In an email response to questions, Faiyaz Dean said his law firm's involvement with the companies "ended after our limited engagement of providing a legal opinion for their registration statements. Other than this, we are bound by attorney-client privilege and cannot answer any further questions."
The ease with which these companies—known as corporate "shells" because they didn't yet have operations—sailed through the SEC raises questions among some observers about the agency's ability to police the market for small-company stocks. Given that the shell companies "appeared to have little or no business results or experience," their filings should have been carefully reviewed for evidence of possible fraud, said Joel Seligman, president of the University of Rochester and author of a history of the SEC....

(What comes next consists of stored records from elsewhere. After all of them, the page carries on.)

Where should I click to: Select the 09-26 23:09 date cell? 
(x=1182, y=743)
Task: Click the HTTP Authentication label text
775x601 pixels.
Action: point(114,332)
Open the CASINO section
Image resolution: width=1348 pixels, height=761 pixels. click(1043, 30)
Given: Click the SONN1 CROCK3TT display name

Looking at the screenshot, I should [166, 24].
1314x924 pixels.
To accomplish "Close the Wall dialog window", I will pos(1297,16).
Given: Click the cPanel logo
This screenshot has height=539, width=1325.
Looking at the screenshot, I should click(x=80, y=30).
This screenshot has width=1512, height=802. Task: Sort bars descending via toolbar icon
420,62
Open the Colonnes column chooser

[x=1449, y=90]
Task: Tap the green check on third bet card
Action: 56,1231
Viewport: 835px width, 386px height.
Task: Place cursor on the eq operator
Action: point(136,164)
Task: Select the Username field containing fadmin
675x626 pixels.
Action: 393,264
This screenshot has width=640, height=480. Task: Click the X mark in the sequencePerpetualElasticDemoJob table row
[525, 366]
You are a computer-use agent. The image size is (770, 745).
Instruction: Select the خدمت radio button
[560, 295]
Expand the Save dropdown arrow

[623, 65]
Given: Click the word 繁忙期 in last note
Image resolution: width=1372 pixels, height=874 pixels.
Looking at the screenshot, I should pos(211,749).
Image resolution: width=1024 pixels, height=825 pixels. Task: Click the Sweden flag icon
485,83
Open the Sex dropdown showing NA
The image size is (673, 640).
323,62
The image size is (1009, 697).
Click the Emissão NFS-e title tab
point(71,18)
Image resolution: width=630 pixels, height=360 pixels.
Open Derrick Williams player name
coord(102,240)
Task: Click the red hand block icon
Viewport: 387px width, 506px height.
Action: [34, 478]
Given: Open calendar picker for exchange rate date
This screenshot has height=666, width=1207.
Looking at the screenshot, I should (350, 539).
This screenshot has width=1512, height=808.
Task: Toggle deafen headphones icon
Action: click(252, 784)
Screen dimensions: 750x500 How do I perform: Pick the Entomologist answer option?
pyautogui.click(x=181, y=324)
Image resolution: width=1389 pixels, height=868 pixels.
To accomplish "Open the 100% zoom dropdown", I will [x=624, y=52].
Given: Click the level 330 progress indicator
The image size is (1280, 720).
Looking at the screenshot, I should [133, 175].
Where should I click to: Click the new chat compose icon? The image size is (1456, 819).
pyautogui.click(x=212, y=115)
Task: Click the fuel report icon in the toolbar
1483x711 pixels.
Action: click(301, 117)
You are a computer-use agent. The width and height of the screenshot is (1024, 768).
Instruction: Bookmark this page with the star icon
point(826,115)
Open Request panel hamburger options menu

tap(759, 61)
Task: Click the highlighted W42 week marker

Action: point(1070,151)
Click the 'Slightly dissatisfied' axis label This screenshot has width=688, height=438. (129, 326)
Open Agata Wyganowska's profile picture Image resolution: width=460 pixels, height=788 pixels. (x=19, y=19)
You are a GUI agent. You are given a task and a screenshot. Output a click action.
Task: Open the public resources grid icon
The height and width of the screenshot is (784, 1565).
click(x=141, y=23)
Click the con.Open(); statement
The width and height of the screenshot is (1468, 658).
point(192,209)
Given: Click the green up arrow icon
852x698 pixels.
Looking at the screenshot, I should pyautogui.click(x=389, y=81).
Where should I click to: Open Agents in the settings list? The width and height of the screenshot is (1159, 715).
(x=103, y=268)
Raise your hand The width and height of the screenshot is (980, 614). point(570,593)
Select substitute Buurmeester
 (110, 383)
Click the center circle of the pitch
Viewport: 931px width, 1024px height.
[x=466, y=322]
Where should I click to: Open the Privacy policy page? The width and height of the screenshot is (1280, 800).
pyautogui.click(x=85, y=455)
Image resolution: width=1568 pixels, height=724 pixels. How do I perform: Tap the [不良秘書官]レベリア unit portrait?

...In a statement, the SEC said it has begun asking new shell companies how they plan to meet federal requirements for preparing audited financial statements. The agency said it also is looking more closely at the role of outside auditors at such companies.

After Ukragro cleared the SEC, the shell company changed its name in September to Windsor Park Forex Inc. before it was acquired in January by Ron Ruskowsky, who became president and controlling shareholder. He changed the company's name again, to Amarok Resources Inc., relocated it to California and refocused its business to prospecting for gold in Nevada and elsewhere. It still hasn't reported revenue and has yet to strike gold but has announced raising $2 million in private stock placements.
Its stock has gone from pennies a share to as high as $2.75 a share, giving the company a market value of nearly $200 million. It currently trades at about $1.30 a share on the OTC Bulletin Board under the symbol AMOK.
Mr. Ruskowsky said he had nothing to do with the company's previous management. He said that in order to bring to market what he views as a promising gold-mining prospect, he purchased the Ukragro shell, which is permissible, without really looking into its past. Since Ukragro had passed through the SEC, Mr. Ruskowsky said he assumed "it should be clean."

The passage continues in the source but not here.